NASA solves 44-year-old mystery of why Jupiter's Io is so volcanically active

Image shows the north polar region of Jupiter’s volcanic moon Io as captured by NASA’s Juno during the spacecraft’s 57th close pass of the gas giant on Dec. 30, 2023. .

NASA scientists have revealed the secrets of the most volcanic body in our solar system, according to new research. The discovery solves a 44-year-old mystery of why, and how, Jupiter's violent moon, Io, became so volcanically active.

Io is only slightly larger than our moon, with a diameter of 2,237 miles (3,600 kilometers), and has an estimated 400 volcanoes, according to NASA. Plumes from these volcanoes' eruptions can stretch for miles out into space, and can even be seen from Earth when viewed through large telescopes.
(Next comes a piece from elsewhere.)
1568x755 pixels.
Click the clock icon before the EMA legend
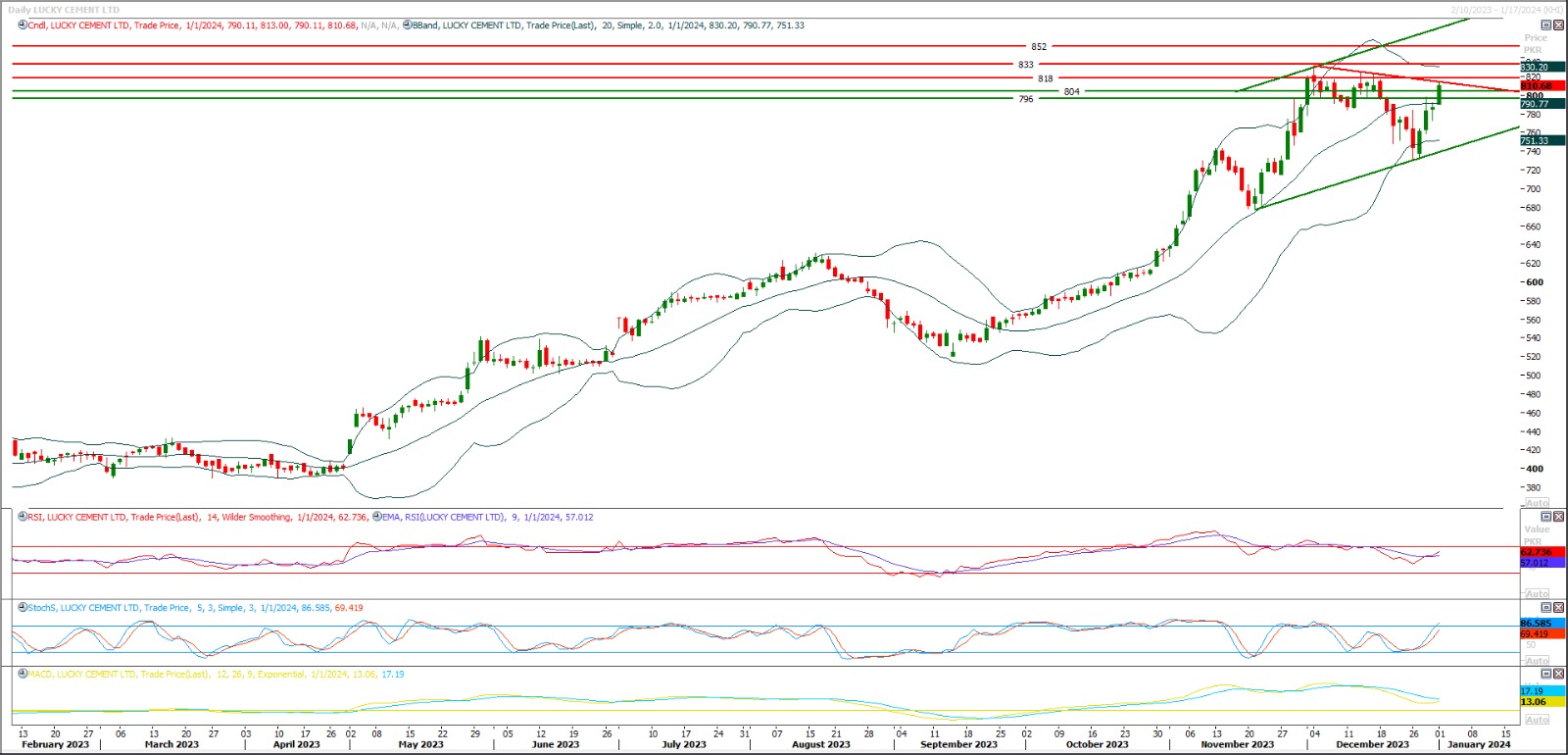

This dramatic volcanism was first identified in 1979 by scientist Linda Morabito, then at NASA's Jet Propulsion-Laboratory, in an image taken by NASA's Voyager 1 spacecraft.

"Since Morabito's discovery, planetary scientists have wondered how the volcanoes were fed from the lava underneath the surface," Scott Bolton, principal investigator for NASA's Juno spacecraft from the Southwest Research Institute in San Antonio, said in a statement. "Was there a shallow ocean of white-hot magma fueling the volcanoes, or was their source more localized?"

The Juno spacecraft, which was launched in 2011 to study Jupiter and the moons that orbit it, made two very close flybys of Io in 2023 and 2024, approaching within 930 miles (1,500 km) of its bubbling surface. "We knew data from Juno's two very close flybys could give us some insights on how this tortured moon actually worked," Bolton said.

During these approaches, the spacecraft collected data that allowed scientists to measure Io's gravity.

Related: New thunderstorms wider than Earth are spewing out green lightning on Jupiter — and could make one of the gas giant's massive bands disappear

Io orbits close to Jupiter at an average distance of 262,000 miles (422,000 km), completing its elliptical cycle once every 42.5 hours. Due to the shape of its orbit, the moon's distance from its parent planet varies, and so too does Jupiter's gravitational pull. This means the moon is continuously being squeezed and released like a stress ball in a process known as tidal flexing.

"This constant flexing creates immense energy [in the form of heat,] which literally melts portions of Io's interior," Bolton said.

In the past, it was thought that, because of this flexing, Io's interior might be home to a large magma ocean, stretching beneath its entire surface like a layer of tiramisu. However, research led by Bolton, published Dec. 12 in the journal Nature, suggests that this is not the case.

"If Io has a global magma ocean, we knew the signature of its tidal deformation would be much larger than a more rigid, mostly solid interior," Bolton said.

Instead, the team's data suggested that Jupiter's volcanic moon has a mostly solid interior, with each of Io's volcanoes having their own underground chamber of roiling magma.

"Juno's discovery that tidal forces do not always create global magma oceans does more than prompt us to rethink what we know about Io's interior," study lead author Ryan Park, a Juno co-investigator and supervisor of the Solar System Dynamics Group at NASA's Jet Propulsion Laboratory, said in the statement.

The study findings have implications for Jupiter's moon Europa and Saturn's moon Enceladus, as well exoplanets beyond our solar system. "Our new findings provide an opportunity to rethink what we know about planetary formation and evolution," Park said.